KATHMANDU, Nepal — The Nepali Investment Board is hoping a recently approved hydropower development plan will help attract more than US$6 billion in investments.
The Project Development Agreement (PDA) would apply to projects larger than 500 MW in capacity and would be immediately applicable to four large hydroelectric facility proposals.
Nepalese officials say they hope the PDA will result in as much as 3,000 MW of added capacity and fuel industrial development.
“Harnessing Nepal’s hydro resources for Nepal’s socio-economic transformation has always been my number one economic priority,” says Prime Minister Baburam Bhattari.

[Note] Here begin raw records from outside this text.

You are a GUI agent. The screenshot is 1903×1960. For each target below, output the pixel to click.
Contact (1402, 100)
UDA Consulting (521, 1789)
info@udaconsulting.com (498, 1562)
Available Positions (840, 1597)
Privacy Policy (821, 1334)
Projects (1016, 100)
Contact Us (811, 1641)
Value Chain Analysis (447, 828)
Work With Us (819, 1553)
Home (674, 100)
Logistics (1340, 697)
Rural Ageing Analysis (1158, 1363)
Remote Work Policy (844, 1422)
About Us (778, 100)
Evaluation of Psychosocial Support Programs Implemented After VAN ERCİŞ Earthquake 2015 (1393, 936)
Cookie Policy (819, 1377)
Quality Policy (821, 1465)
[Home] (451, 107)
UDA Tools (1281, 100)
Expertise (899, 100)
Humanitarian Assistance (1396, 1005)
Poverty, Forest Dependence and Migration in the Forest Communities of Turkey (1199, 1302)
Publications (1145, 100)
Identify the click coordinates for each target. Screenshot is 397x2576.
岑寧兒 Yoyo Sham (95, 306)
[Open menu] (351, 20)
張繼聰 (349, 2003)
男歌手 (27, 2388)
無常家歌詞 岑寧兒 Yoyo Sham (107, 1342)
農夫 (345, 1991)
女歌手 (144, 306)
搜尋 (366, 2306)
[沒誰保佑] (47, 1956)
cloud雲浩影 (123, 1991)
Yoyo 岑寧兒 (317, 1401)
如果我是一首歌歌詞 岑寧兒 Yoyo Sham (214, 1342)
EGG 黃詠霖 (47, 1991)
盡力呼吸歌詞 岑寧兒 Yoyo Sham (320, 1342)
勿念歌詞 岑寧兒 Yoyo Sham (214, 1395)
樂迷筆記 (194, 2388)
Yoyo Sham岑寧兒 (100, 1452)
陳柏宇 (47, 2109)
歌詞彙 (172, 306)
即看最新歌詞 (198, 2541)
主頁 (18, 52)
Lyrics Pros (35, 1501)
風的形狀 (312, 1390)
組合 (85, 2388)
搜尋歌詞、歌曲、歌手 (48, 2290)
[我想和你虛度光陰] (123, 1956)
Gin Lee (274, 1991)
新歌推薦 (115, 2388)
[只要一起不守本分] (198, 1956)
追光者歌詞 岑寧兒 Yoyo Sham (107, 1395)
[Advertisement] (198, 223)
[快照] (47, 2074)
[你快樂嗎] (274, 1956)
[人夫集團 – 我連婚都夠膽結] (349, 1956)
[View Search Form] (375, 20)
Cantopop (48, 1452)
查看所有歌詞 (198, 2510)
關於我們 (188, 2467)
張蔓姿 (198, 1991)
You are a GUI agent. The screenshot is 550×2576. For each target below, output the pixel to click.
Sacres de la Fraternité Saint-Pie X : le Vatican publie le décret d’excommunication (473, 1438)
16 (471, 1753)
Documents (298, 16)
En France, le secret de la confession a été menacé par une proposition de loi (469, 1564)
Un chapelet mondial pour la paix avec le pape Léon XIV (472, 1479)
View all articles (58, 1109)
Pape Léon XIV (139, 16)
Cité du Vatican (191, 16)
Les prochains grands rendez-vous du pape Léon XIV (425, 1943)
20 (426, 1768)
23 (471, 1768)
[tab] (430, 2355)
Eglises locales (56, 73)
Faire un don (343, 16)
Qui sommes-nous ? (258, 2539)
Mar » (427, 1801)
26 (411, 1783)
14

The new PDA template is a response to a previous model that was rejected by developers and financiers in 2010. The recent plan is intended to rectify the previous one by including provisions to expedite projects through bureaucratic delays.
“We are now on a fast track to move on project agreements that will unlock the country’s vast hydro potential and solve the load shedding problem,” says Investment Board executive Radhesh Pant.
HydroWorld.com reported in July 2011 that a unit of the World Bank was seeking expressions of interest from consultants to oversee two run-of-river projects in the country’s Lamjung District.
Nepal’s government adopted a proposal in June 2011 that says the country will not approve any hydropower projects that would export the bulk of their generated power.